Improving Health Care Quality by Assessing Measures
“Six years ago, my father was in the hospital with cancer, septic,” explained Helen Burstin, MD, MPH, FACP, assistant clinical professor of medicine at the George Washington University (GW) School of Medicine and Health Sciences and senior professorial lecturer at the GW Milken Institute School of Public Health. “He looked kind of gray, and the doctor in me wanted to check his blood pressure. The nurse came in and I was so pleased … I thought she was going to check his blood pressure. But then she asked, ‘Mr. Burstin, have you had a pneumococcal vaccine?’ ” Her audience gave a knowing groan.
Burstin was invited to speak at the Department of Clinical Research faculty retreat, addressing both those in the classroom, and an audience that included students, listening online.
Burstin is currently the chief scientific officer at the National Quality Forum (NQF), said John Young, DPS, assistant professor of clinical research and leadership, in his introduction. Prior to her time at NQF, Burstin was the chair for the Quality Measures Workgroup within the Health IT Policy Committee of the U.S. Department of Health and Human Services.
The topic of Burstin’s discussion centered on improving health care quality through assessment measures. “We want to see what measures are of value, and get rid of the measures that do not add much value,” she explained. “We have an impressive portfolio of measures on treatment … but we have painfully few measures on communication and patient-centered care.”
In an effort to bring more focus to patient-centered care and feedback, the NQF, said Burstin, has partnered with Patients Like Me, a health database that has registered more than half a million patients across 40 different chronic diseases, to determine how patients can benefit from the quality enterprise. “We did a stakeholder panel with them, and people were so excited at the idea of hearing the voices of these people, these patients, who were the ones actually affected by these [health care] problems.”
Burstin also discussed a quality tool established at Dartmouth. “They have a rule at Dartmouth that no tool should be more than three questions long,” she explained. “The answer scale is a 1–9 scale. I asked why it was 1–9 and they pointed out that a cell phone has nine buttons. This tool was developed so that a patient could give feedback in near real time from a cell phone.”

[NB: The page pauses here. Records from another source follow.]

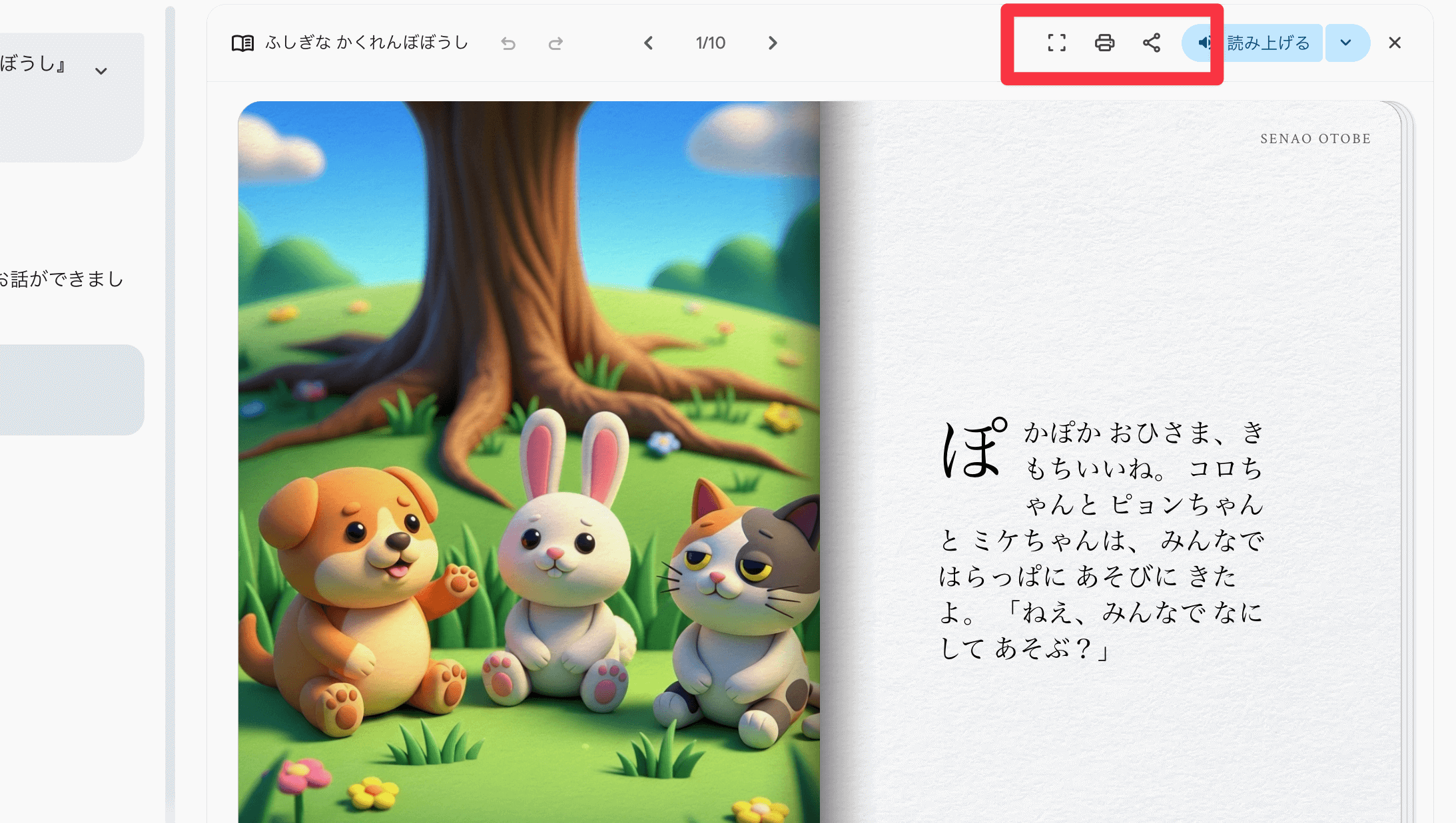This screenshot has width=1456, height=823.
Task: Enter fullscreen mode for the storybook
Action: [x=1056, y=43]
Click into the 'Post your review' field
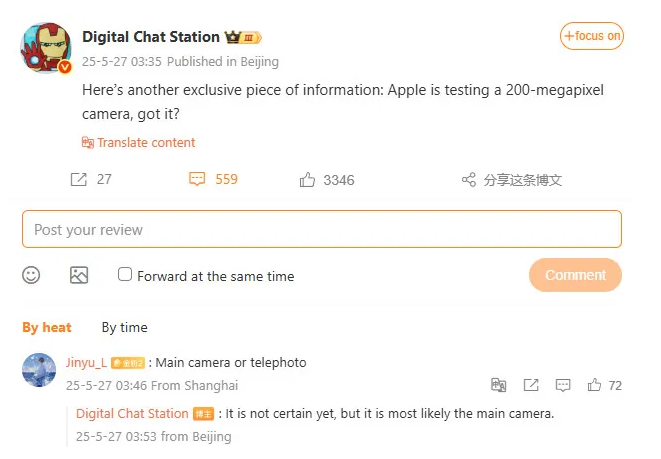Screen dimensions: 661x459 point(321,230)
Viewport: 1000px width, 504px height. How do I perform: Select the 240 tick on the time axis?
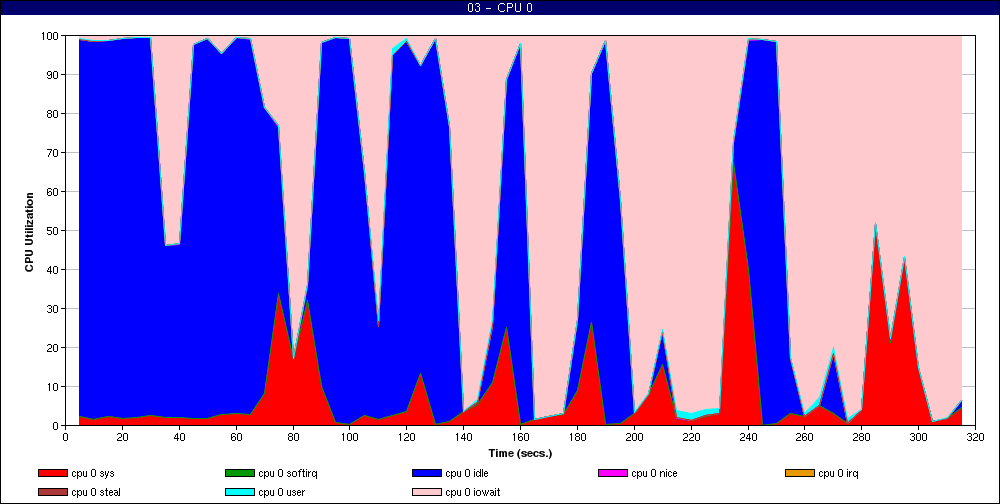(x=748, y=436)
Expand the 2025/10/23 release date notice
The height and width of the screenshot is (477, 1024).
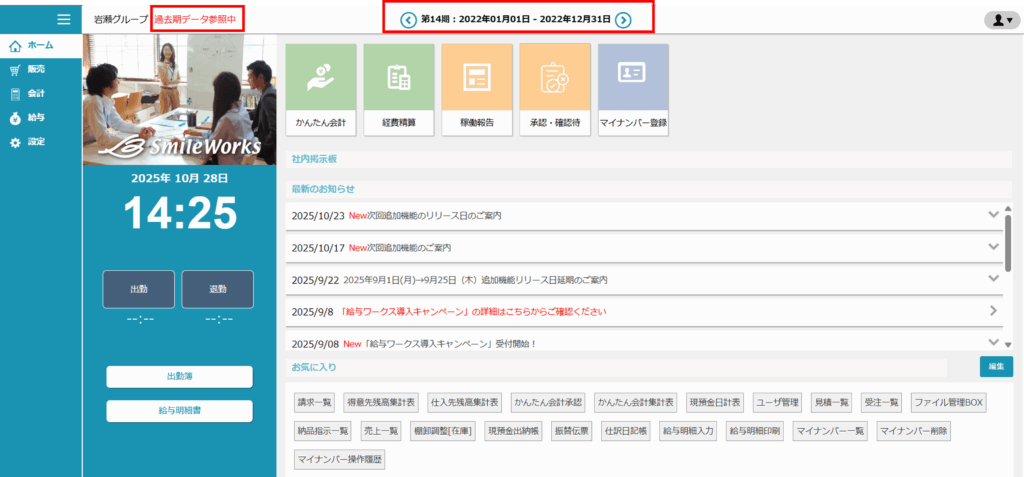click(x=993, y=215)
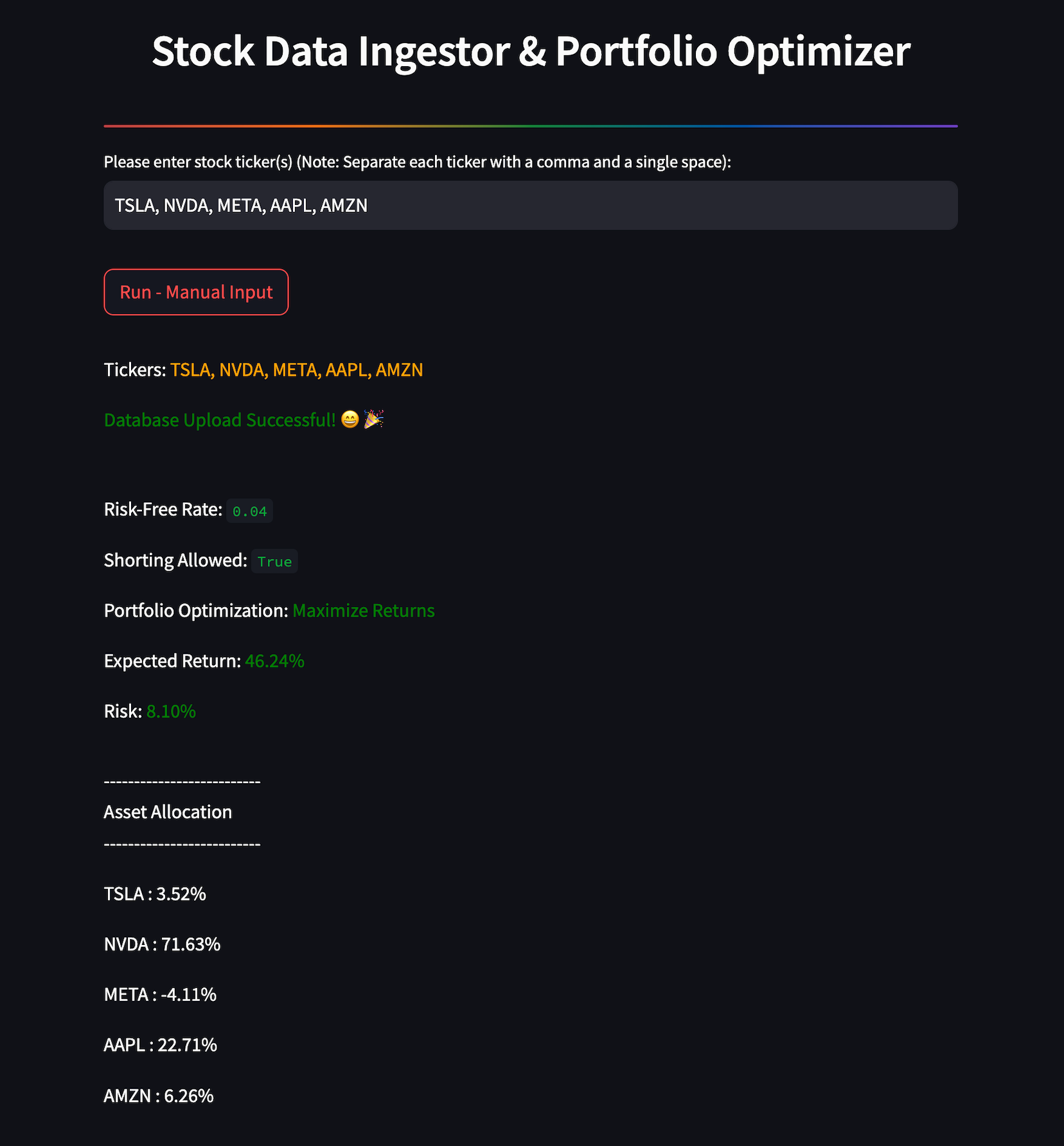Image resolution: width=1064 pixels, height=1146 pixels.
Task: Click the rainbow divider line
Action: pos(531,126)
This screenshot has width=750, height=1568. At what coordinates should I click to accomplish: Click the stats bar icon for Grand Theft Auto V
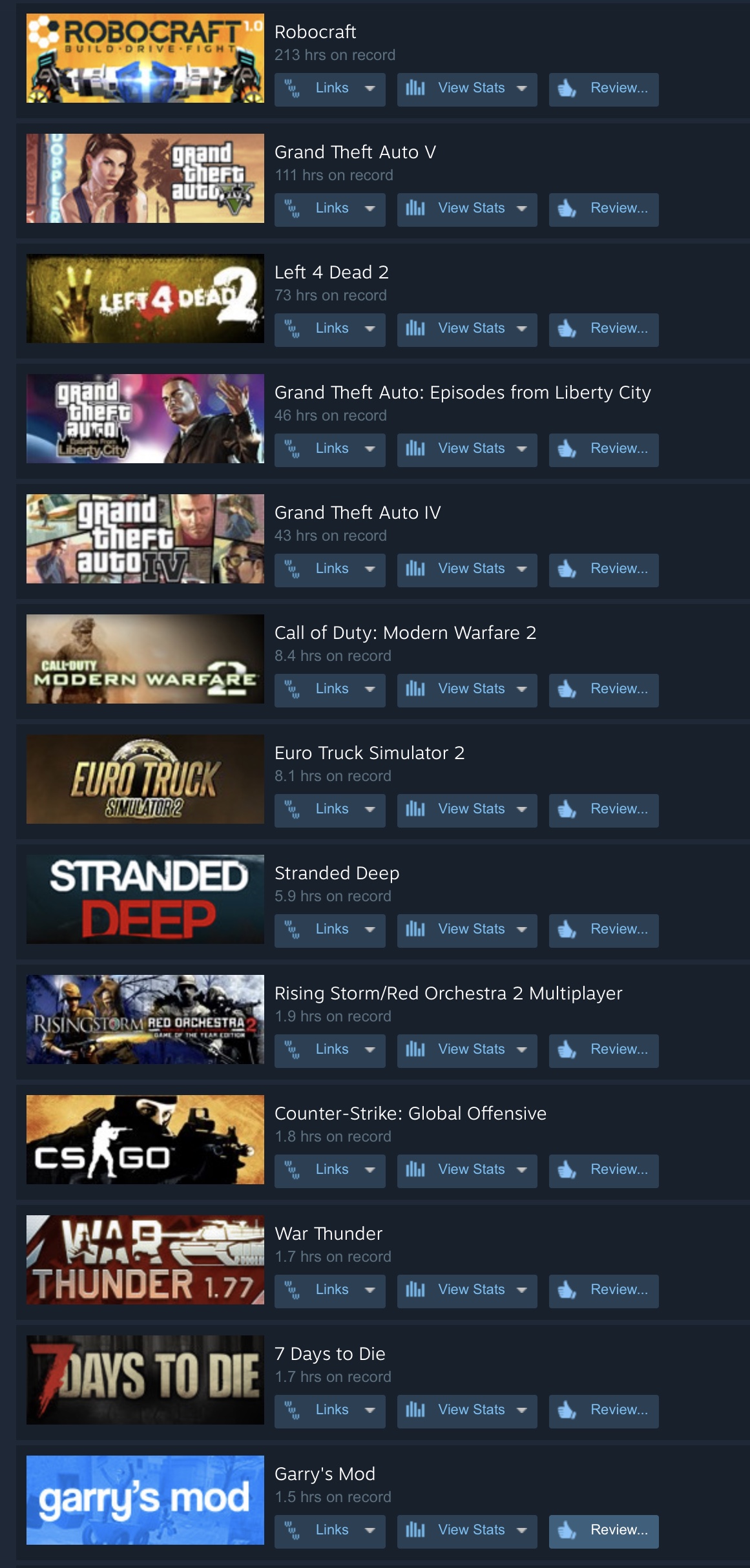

Such tools and measures bring patients and their family members into the conversation of deciding what measures are helping in health care, and which ones bring nothing to the table. This also helps clinicians to know where their patients are benefiting and where they are not. “Different hospital emergency departments have different measures on hand cleanliness,” Burstin pointed out, “we need to decide what measures are important, and keep them consistent across the board and ensure that clinicians are not performing measures just because they are told to, but because they are actually helpful to the patient.”
The example of her father’s treatment in the hospital drives Burstin’s point home. “From a systems perspective, he had been a part of that health system for 25 years. In some file, somewhere they knew he’d had a pneumococcal vaccine,” she said. “She was performing this measure that was not adding any value at all to my father’s care, but rather was part of the process at the hospital.”
The lecture concluded with the presentation of the Outstanding Adjunct Award, given for the first time this year, to acknowledge the hard work the adjunct faculty performs. The award was presented to Melanie Romero, MPH, adjunct instructor of clinical research and leadership, in the health care quality program. Romero is just one of the 113 adjunct faculty members in the Department of Clinical Research and Leadership.